The project is still at an early stage. So far, BASF has signed a memorandum of understanding with local authorities and with Chongqing Chemical & Pharmaceutical Holding, a consortium of state-owned chemical companies.
BASF would build a 400,000-metric-ton-per-year plant producing the polyurethane intermediate methylene diphenyl diisocyanate (MDI). The plant would come on-line after 2010 and would likely cost more than $500 million. The company has been operating polyurethane plants worth about $1 billion in Shanghai's Caojing district since last year.
But only a few multinational chemical companies have invested in China's interior.
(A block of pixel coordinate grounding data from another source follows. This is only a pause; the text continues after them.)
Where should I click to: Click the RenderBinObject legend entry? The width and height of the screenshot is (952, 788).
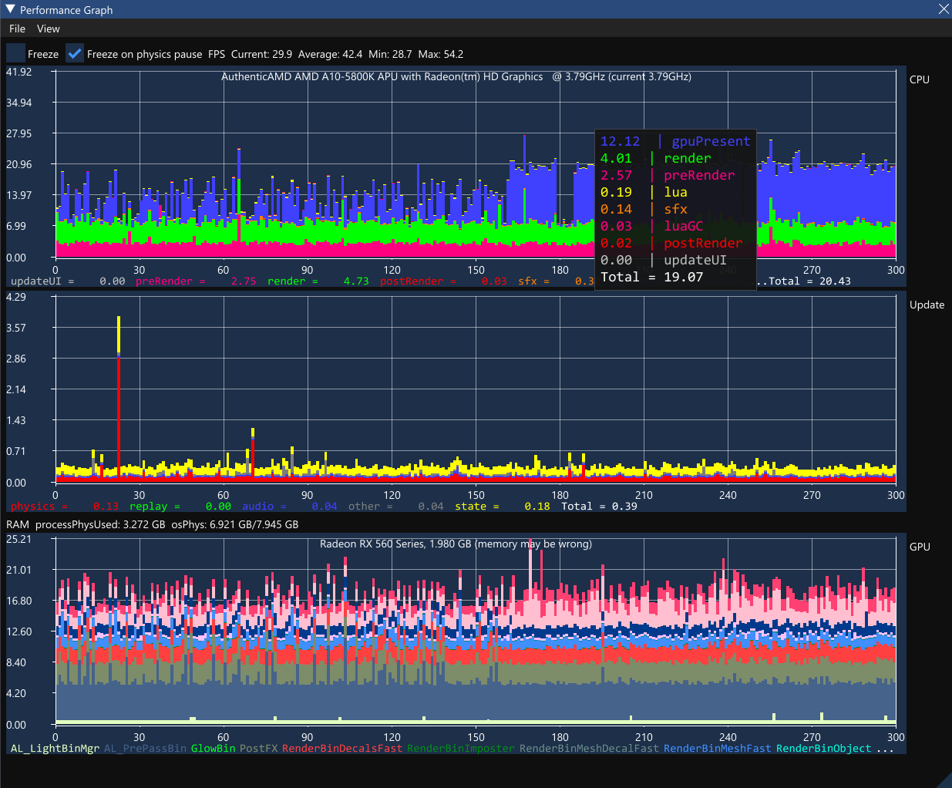[x=823, y=749]
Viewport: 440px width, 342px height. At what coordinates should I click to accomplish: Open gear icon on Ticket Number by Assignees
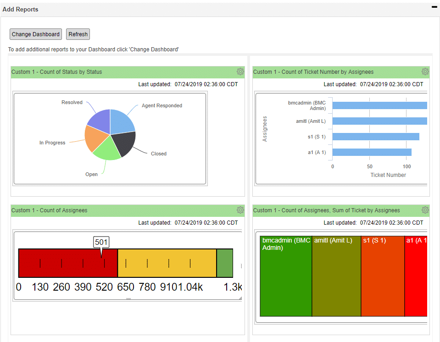[425, 72]
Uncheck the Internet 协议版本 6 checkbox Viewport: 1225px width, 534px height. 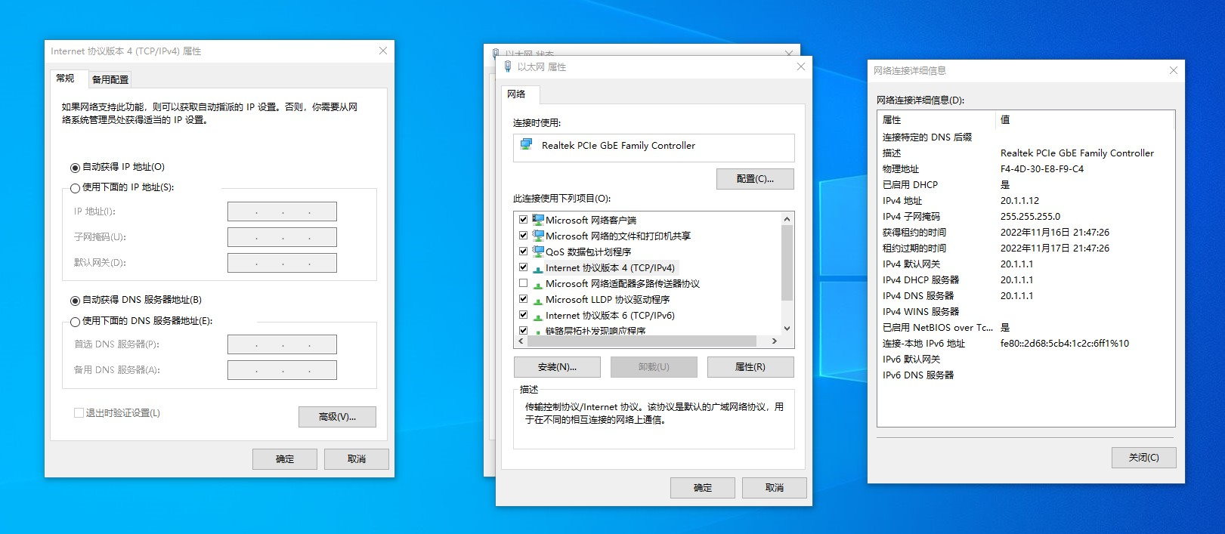tap(523, 315)
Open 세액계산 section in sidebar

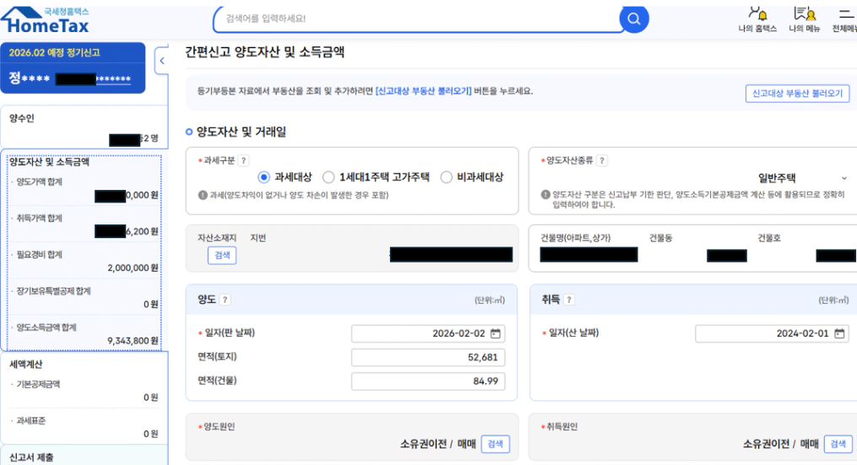26,365
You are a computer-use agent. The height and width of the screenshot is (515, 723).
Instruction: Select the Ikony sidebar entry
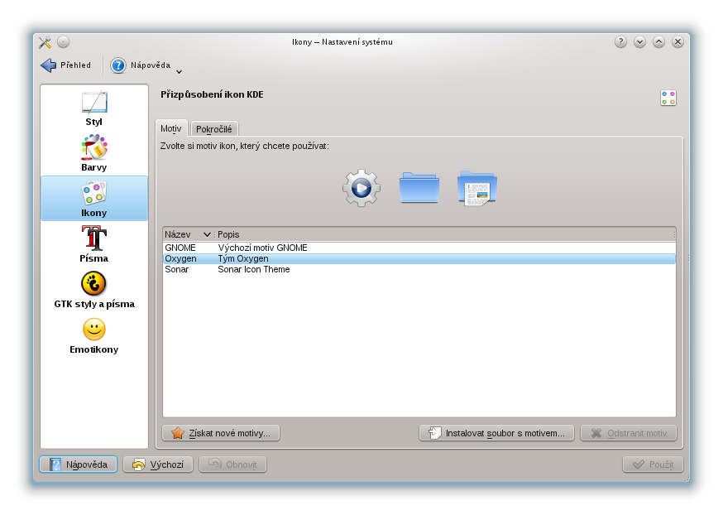[94, 199]
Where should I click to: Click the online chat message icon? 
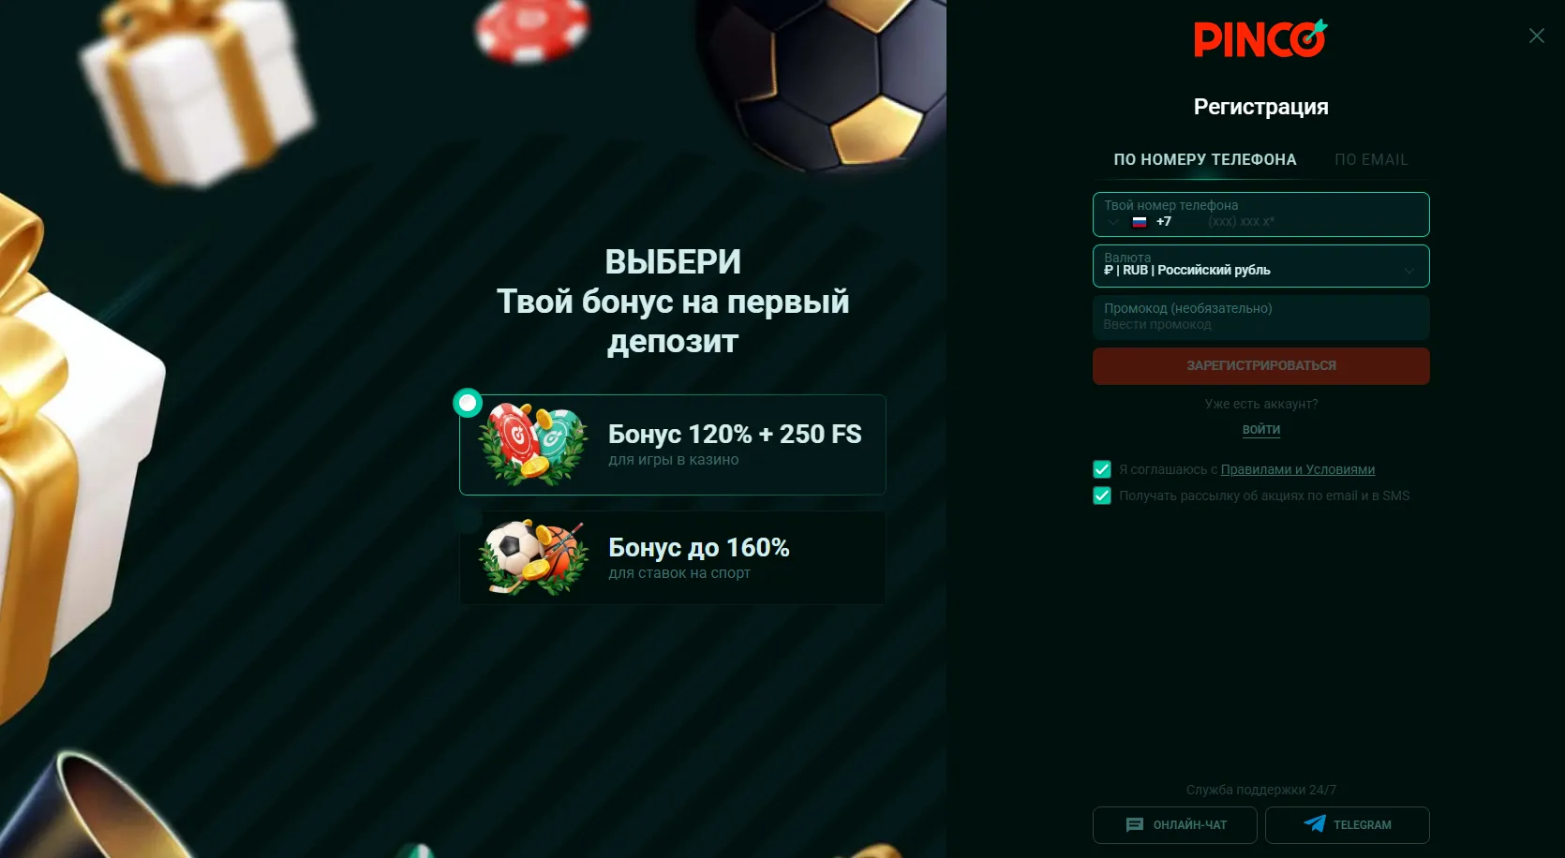[1135, 825]
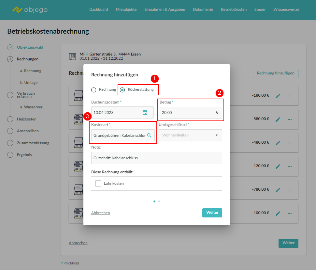Click the Weiter button in the dialog

[x=212, y=213]
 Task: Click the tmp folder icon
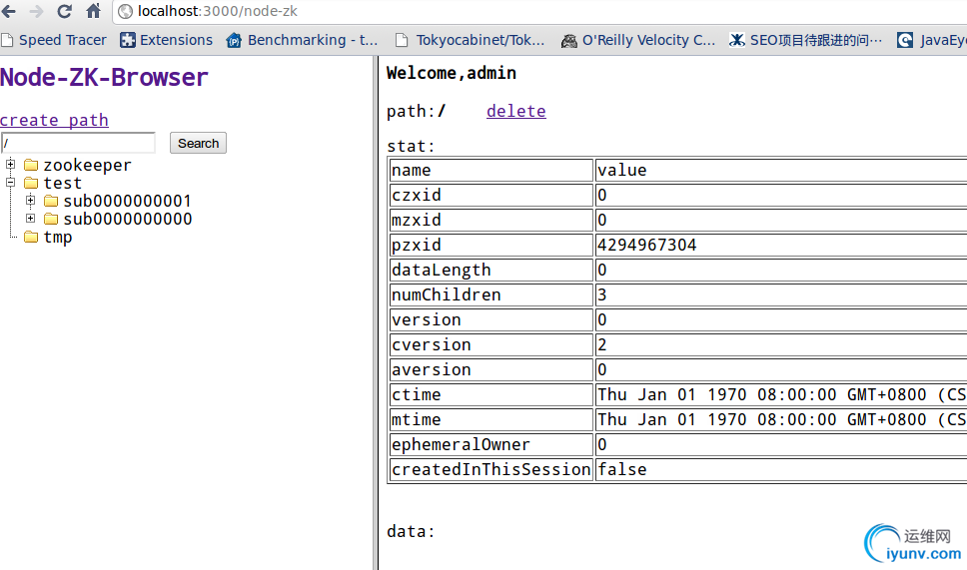(x=31, y=238)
BP has been operating a large acetic acid plant in Chongqing since 1999.
BASF's spokesman in Hong Kong, Wylie Rogers, says the Chongqing plant would serve a market of 300 million people. In making a final decision, he says, BASF will weigh factors such as raw material availability, infrastructure quality, and the regional shipping network. Expanding the Caojing facility is an option, he adds.
David Jiang, president of Sinodata Consulting, a Beijing-based consulting firm that advises multinational chemical companies, observes that BASF's Caojing complex took much longer to build than a similar one run by the Chinese company Yantai in the city of Ningbo. He's not sure whether BASF had problems with its partners or if Caojing is a difficult site.
The city of Chongqing recently invested about $1.9 billion to set up the Chongqing Chemical Industry Park. Officials there told C&EN in October that both BASF and Bayer were considering polyurethane facilities in the park (C&EN, Oct. 30, 2006, page 23).